A química do banho de ouro existe há mais de 180 anos. Toda fábrica séria de semijoia repete os mesmos seis passos com tolerâncias de décimo de mícron.

por Patrícia Caramaschi13 min de leitura

Quando explico para uma cliente nova como o banho de ouro funciona, sempre começo do começo: o processo foi inventado em 1840 pelos irmãos Henry e George Richards Elkington em Birmingham, na Inglaterra. Em quase dois séculos, a química mudou pouquíssimo. O que mudou foram os equipamentos, o controle de tolerância e o entendimento dos efeitos da espessura. Saber esse processo por dentro é o que permite distinguir uma fábrica que respeita a engenharia de uma que apenas mergulha peça em líquido amarelo.

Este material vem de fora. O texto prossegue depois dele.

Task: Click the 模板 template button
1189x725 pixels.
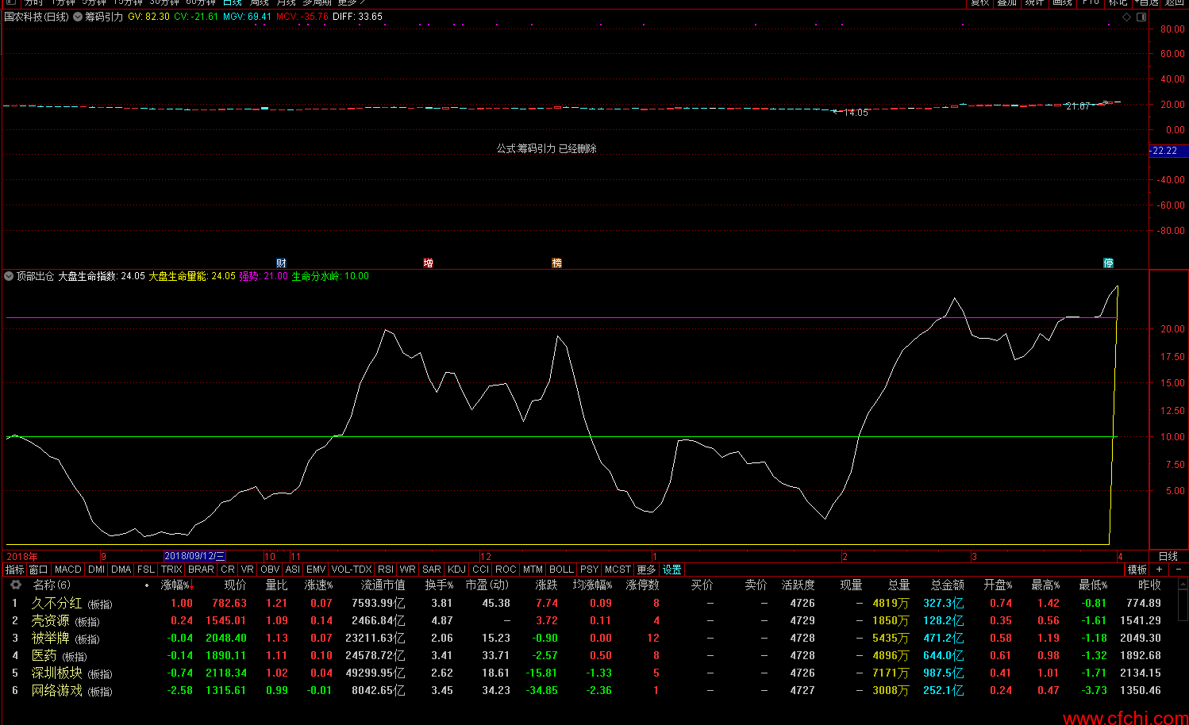Action: coord(1137,570)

Eletrodeposição é uma das tecnologias industriais mais elegantes que existem. Uma peça mergulhada em uma solução com íons metálicos recebe corrente elétrica e essa corrente faz com que átomos de metal se depositem sobre a superfície da peça, um por um, formando uma camada contínua e aderente. O processo é determinístico: dado o tempo, a corrente, a temperatura e a concentração da solução, é possível prever a espessura final com precisão de décimo de mícron.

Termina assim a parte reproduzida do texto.